O infectologista Gastão Wagner, professor da Unicamp e presidente da Abrasco entre 2015 e 2018, aposta na força do tema da vacina. Ele tem ideias práticas a respeito. Sugere articular uma proposta concreta de suplementação de verba para a aquisição das doses, a remuneração da Fiocruz e do Butantan, a garantia da logística (negligenciada pelo governo até agora), a campanha de esclarecimento popular. Imagina a Frente pela Vida cobrando do Congresso os recursos, debatendo a reivindicação com a sociedade, recorrendo eventualmente ao Judiciário.

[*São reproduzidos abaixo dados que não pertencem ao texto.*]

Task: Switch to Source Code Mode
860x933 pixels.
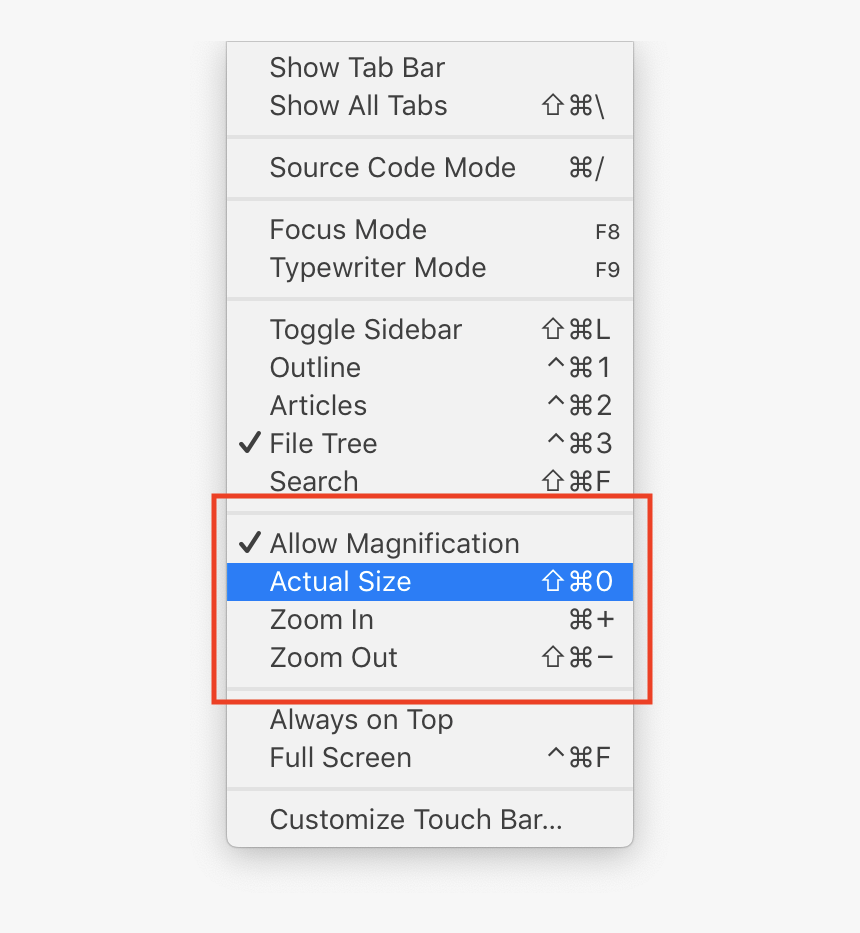Action: [x=392, y=168]
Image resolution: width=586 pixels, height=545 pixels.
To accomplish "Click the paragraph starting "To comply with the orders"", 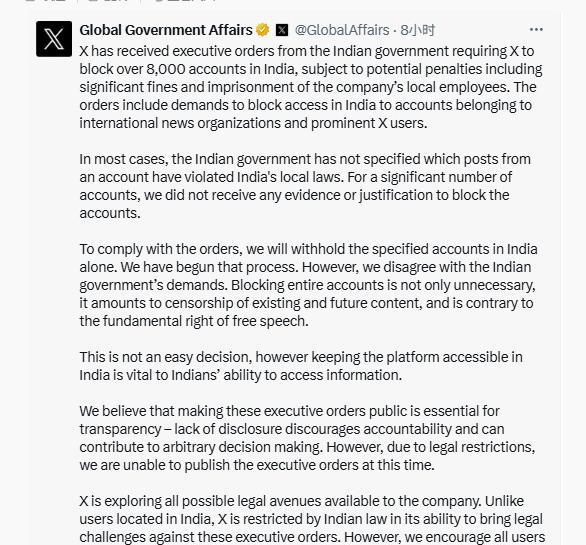I will (x=308, y=285).
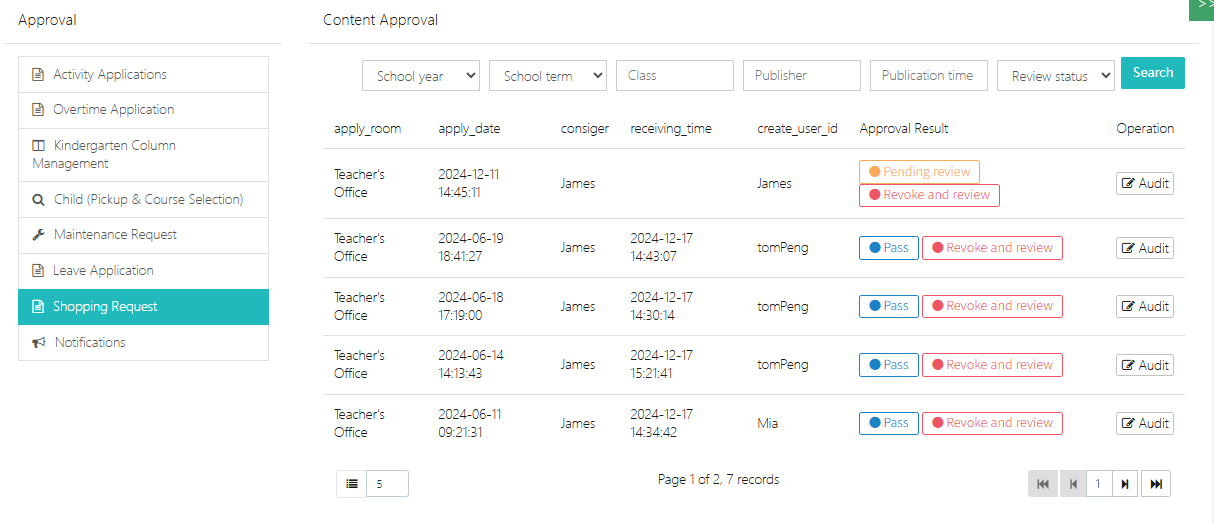Go to the previous page of records

pos(1073,484)
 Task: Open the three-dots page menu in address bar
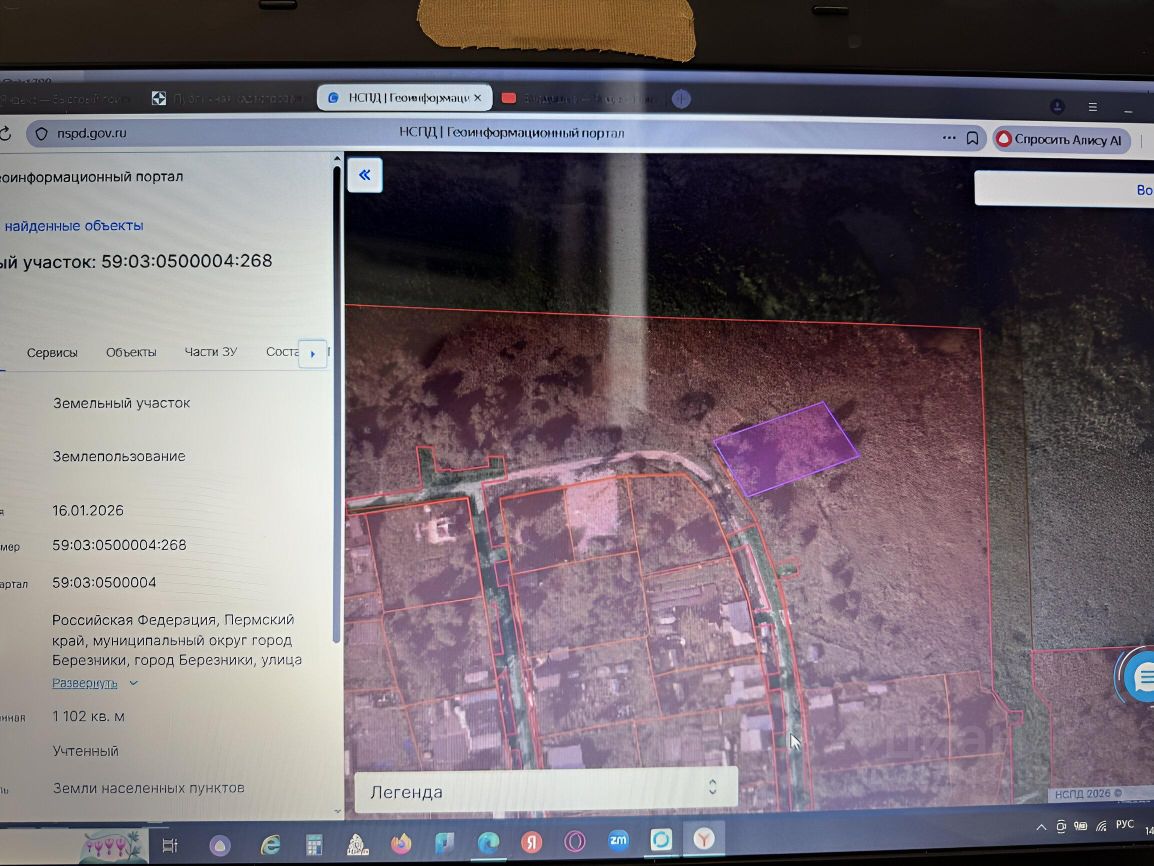click(949, 138)
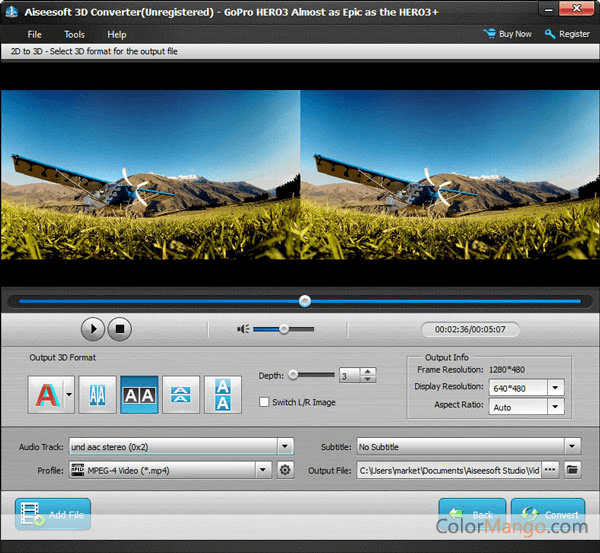Open the Subtitle dropdown
This screenshot has height=553, width=600.
(x=572, y=447)
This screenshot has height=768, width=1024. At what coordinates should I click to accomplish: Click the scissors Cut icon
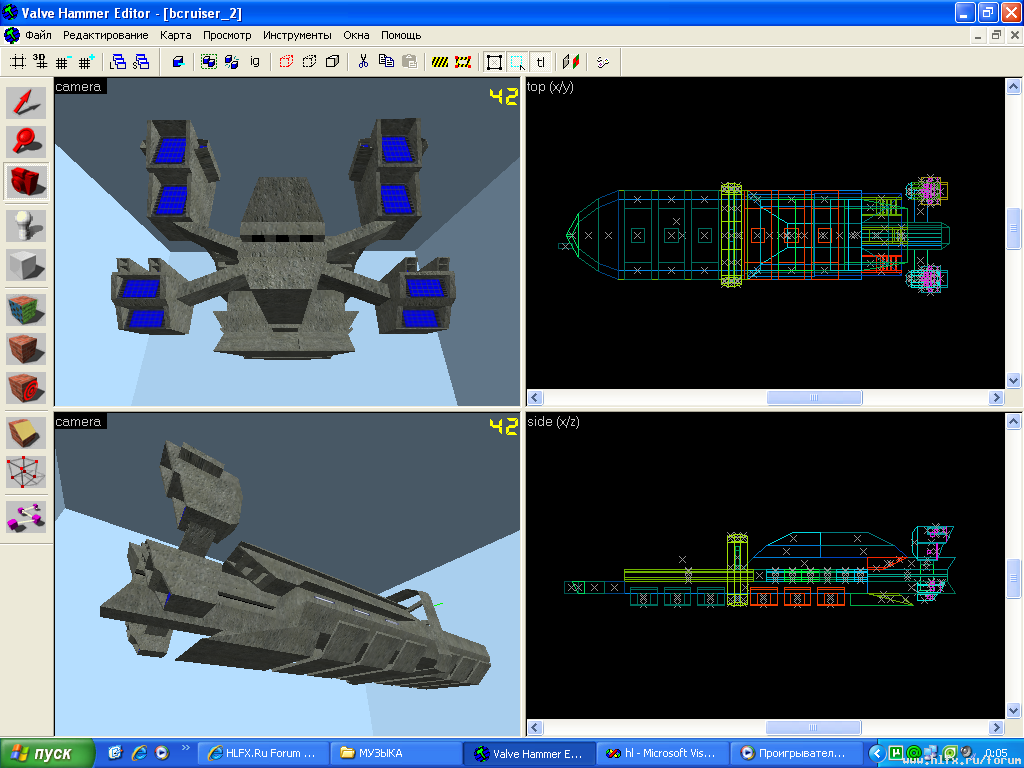[x=363, y=62]
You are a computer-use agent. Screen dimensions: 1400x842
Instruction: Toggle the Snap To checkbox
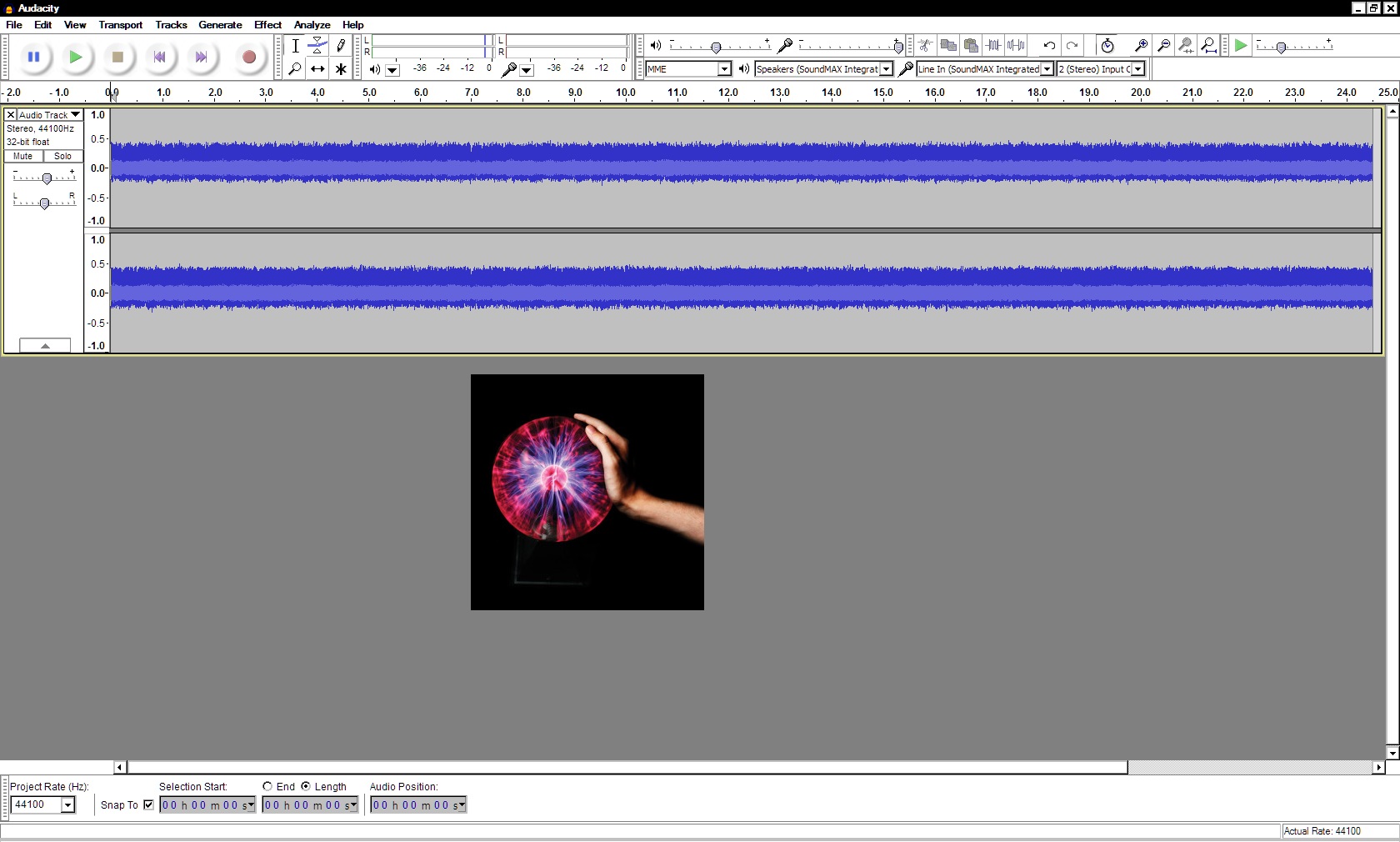149,804
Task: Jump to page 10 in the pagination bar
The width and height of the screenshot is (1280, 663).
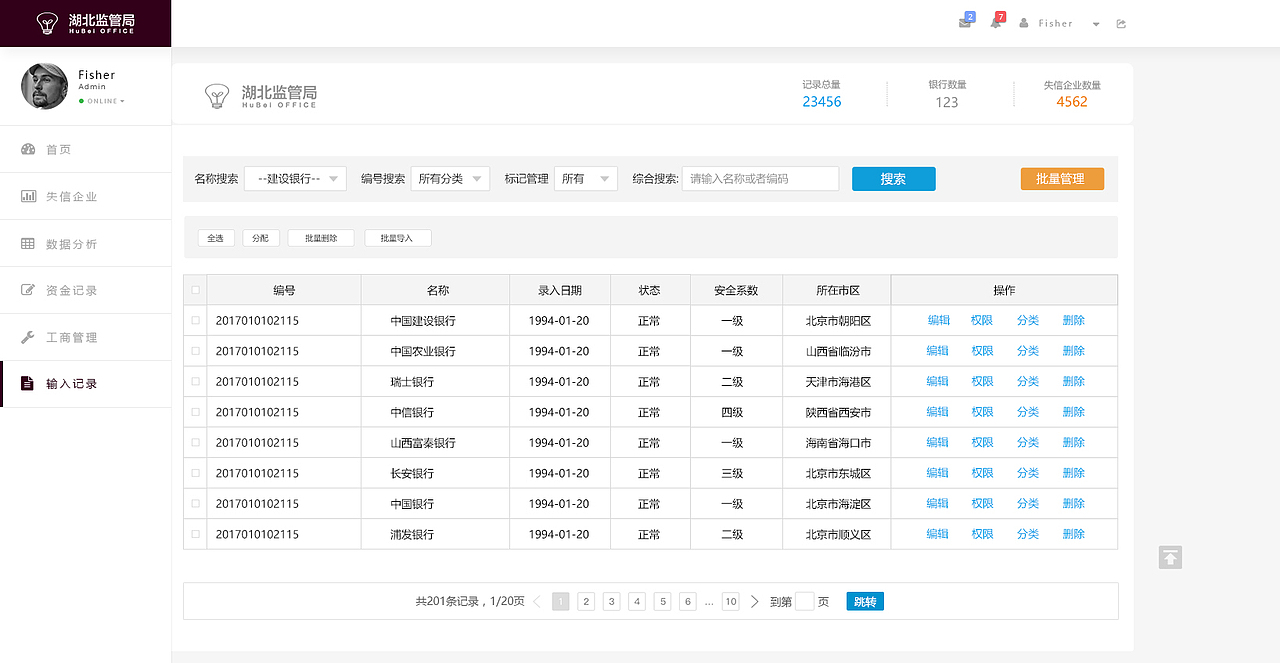Action: click(730, 601)
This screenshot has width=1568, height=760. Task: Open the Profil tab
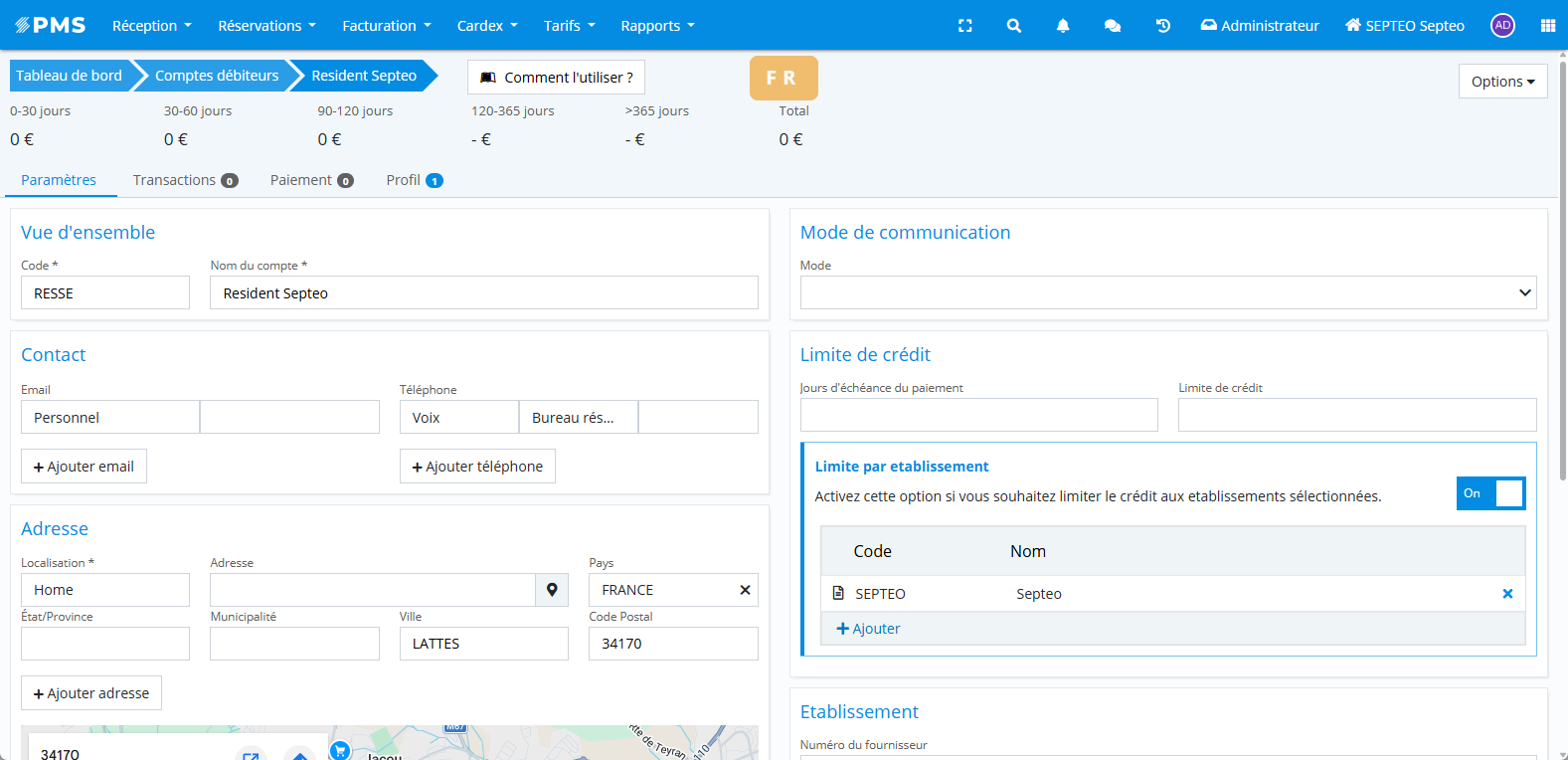pos(413,180)
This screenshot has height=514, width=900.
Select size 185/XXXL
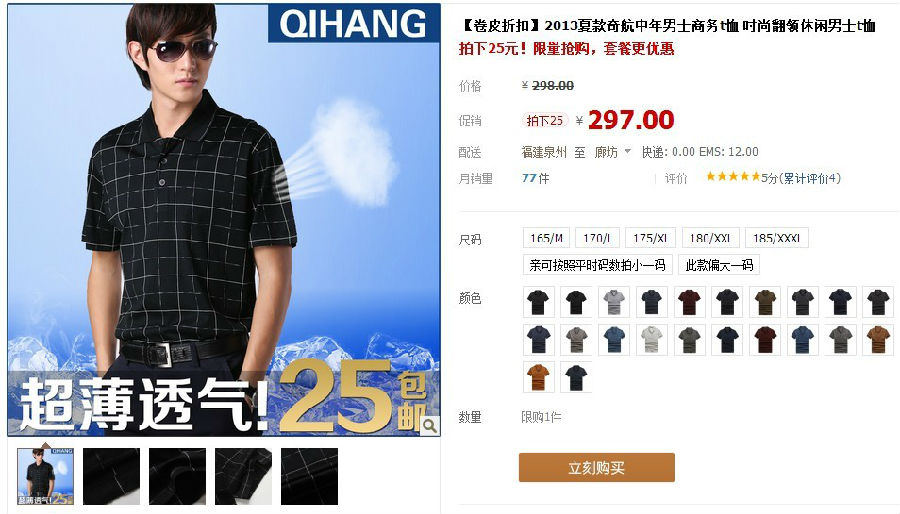click(x=776, y=237)
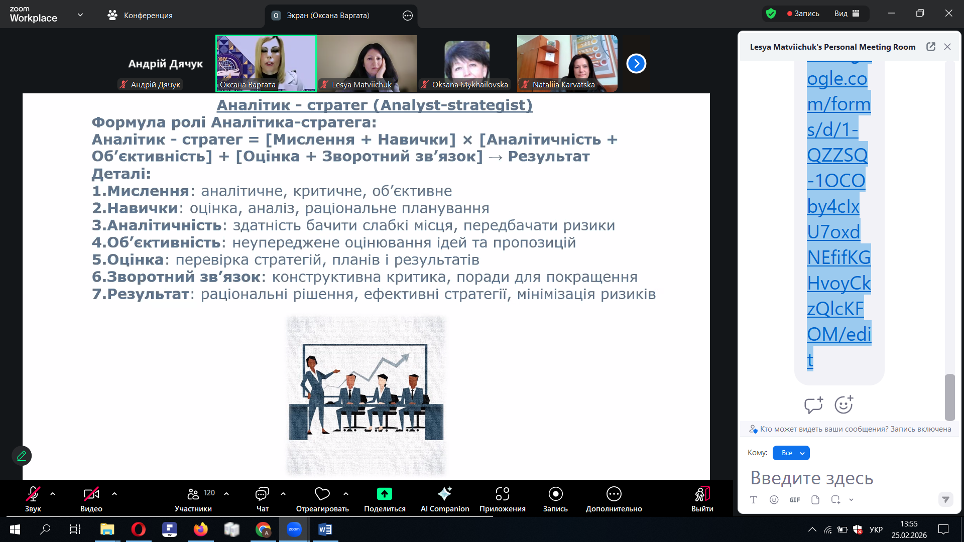The height and width of the screenshot is (542, 964).
Task: Open the Отреагировать reactions heart icon
Action: tap(322, 494)
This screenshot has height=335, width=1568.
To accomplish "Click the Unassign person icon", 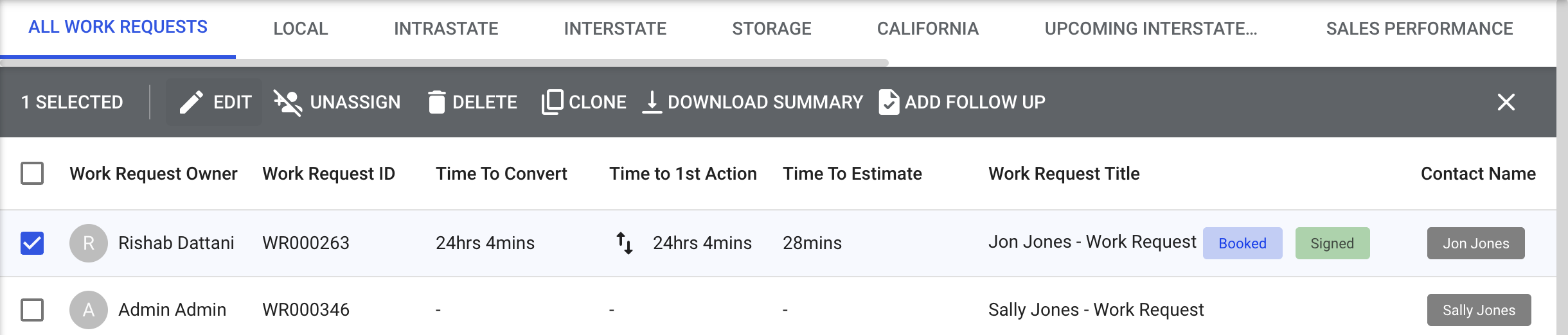I will point(287,102).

Basta imaginar o cenário das próximas semanas para pensar que Wagner pode ter razão. Na mídia, as imagens (que já começaram a surgir) das populações imunizando-se em muitos países. Nas estatísticas, a queda muito provável dos índices de contágio e mortes, onde há vacinação. No Brasil, as populações cruzando fronteiras dos estados, para buscar proteção onde ela estiver disponível. Em meio a tudo isso, a caracterização do descaso do pior governo brasileiro de todos os tempos – e os sinais de uma esquerda mais sensível aos dramas da população do que mergulhada em cálculos eleitorais.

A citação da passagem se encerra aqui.